Storing and searching millions of vectors efficiently requires specialized database infrastructure. pgvector is a PostgreSQL extension that adds vector data types and similarity search operators directly to Postgres.

Why pgvector matters for AI memory systems:

Native PostgreSQL integration: If your application already uses PostgreSQL (and most do), pgvector lets you store vectors alongside your relational data. No separate vector database needed. Context snapshots can live in the same database as user accounts, workspace configurations, and activity logs.

HNSW indexing: pgvector supports Hierarchical Navigable Small World (HNSW) indexes — a graph-based approximate nearest neighbor algorithm that provides sub-millisecond query times even on millions of vectors. An HNSW index on 768-dimensional vectors with 100,000 entries typically returns results in under 5 milliseconds.
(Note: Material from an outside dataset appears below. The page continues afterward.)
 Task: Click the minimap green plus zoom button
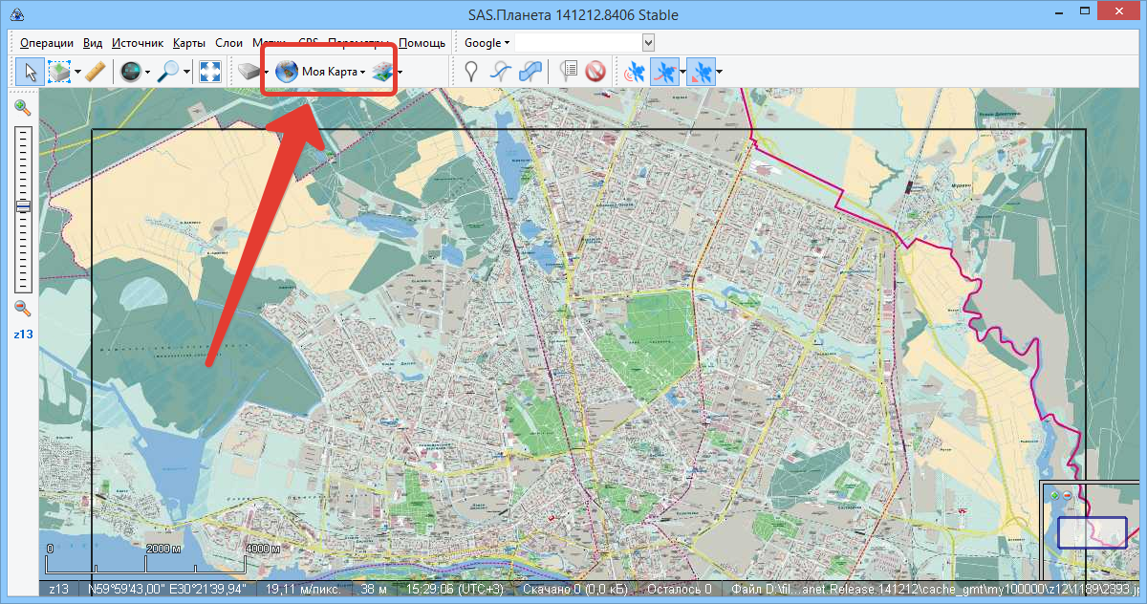1054,496
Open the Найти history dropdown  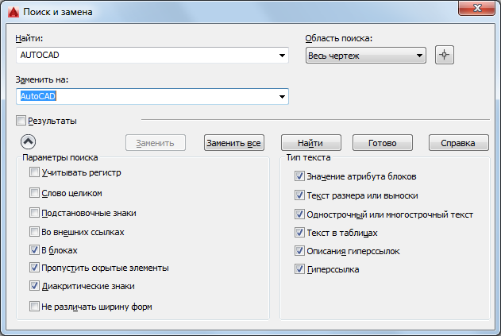pyautogui.click(x=282, y=56)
Exact and approximate search: For smaller datasets, pgvector supports exact nearest neighbor search (brute-force comparison against all vectors). For larger datasets, HNSW indexes trade a small amount of accuracy for dramatic speed improvements — typically 95-99% recall at 100x faster query times.
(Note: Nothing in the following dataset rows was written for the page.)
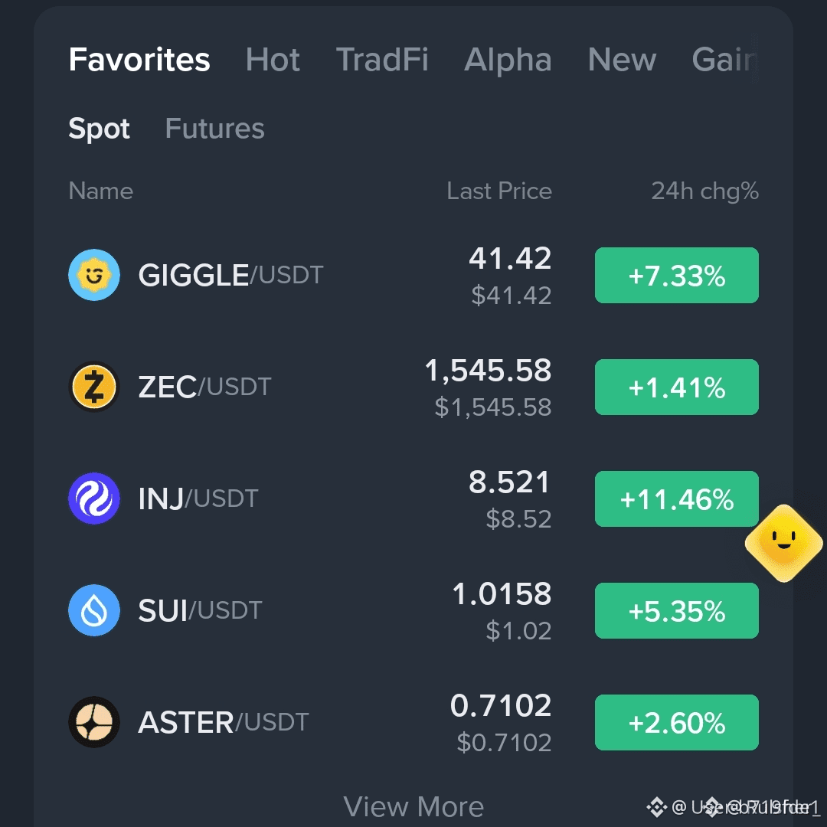
Task: Switch to the Hot tab
Action: point(273,59)
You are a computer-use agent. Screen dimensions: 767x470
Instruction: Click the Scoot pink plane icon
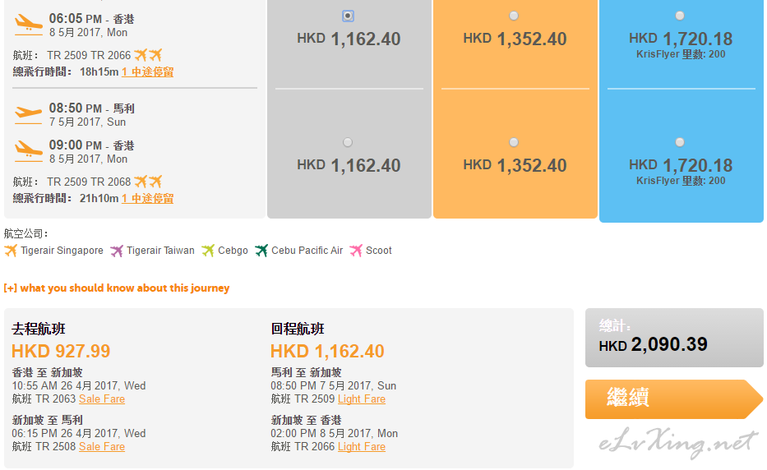[356, 251]

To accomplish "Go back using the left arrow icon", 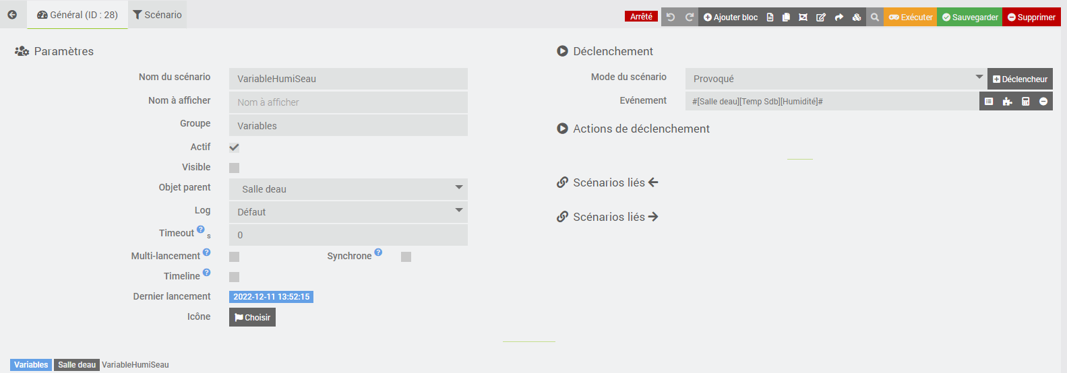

Filtering with vector search: Because pgvector lives inside PostgreSQL, you can combine vector similarity search with standard SQL filtering. Search for "authentication decisions" but only within a specific workspace, after a certain date, or tagged with a specific project. This hybrid query capability is essential for multi-tenant AI memory systems.

How Swylink Uses Semantic Search

Swylink's context intelligence layer uses 768-dimensional vector embeddings to power its memory search. Here is the pipeline:

1. Context capture: When an AI tool saves a context snapshot through Swylink's MCP tools, the snapshot includes a summary, key decisions, topic tags, and files changed. This structured text gets concatenated into a single document.

2. Embedding generation: The document is passed through an embedding model that produces a 768-dimensional vector. This vector is stored in PostgreSQL alongside the structured metadata using pgvector.

3. Search: When any AI tool needs past context — triggered by the user asking a question or the AI proactively seeking background — the search query gets embedded into the same 768-dimensional space. pgvector performs a cosine similarity search against all stored vectors in that workspace, returning the most semantically relevant context snapshots.

4. Re-ranking: The top results are further ranked by recency, decision importance, and tag relevance to produce a final set of context snapshots that get injected into the AI's current conversation.

This entire pipeline executes in under 100 milliseconds for typical workspaces, meaning context search adds negligible latency to AI interactions.

The Mathematics of Meaningful Memory

What makes semantic search transformative for AI memory is that it mirrors how humans actually recall information. You do not remember past decisions by the exact words used — you remember them by meaning, association, and relevance to your current situation.

A 768-dimensional embedding space is rich enough to capture nuanced semantic relationships. Vectors for "microservices vs monolith" and "service architecture decision" will be close together. Vectors for "PostgreSQL index optimization" and "database performance tuning" will cluster nearby. The geometry of the embedding space naturally organizes knowledge by topic and relationship.

This is why semantic search is the foundation of effective AI memory. When your AI tool asks "what context do we have about the payment system?" it is not searching for the word "payment" — it is finding every past decision, discussion, and architectural choice that is semantically related to payment processing. That includes decisions about Stripe integration, transaction retry logic, idempotency keys, and webhook handling — even if none of those conversations ever used the word "payment."

The combination of high-dimensional vector embeddings, cosine similarity, and pgvector creates a memory system that actually understands what you meant, not just what you typed. For AI coding tools, this is the difference between a forgetful assistant and a knowledgeable partner.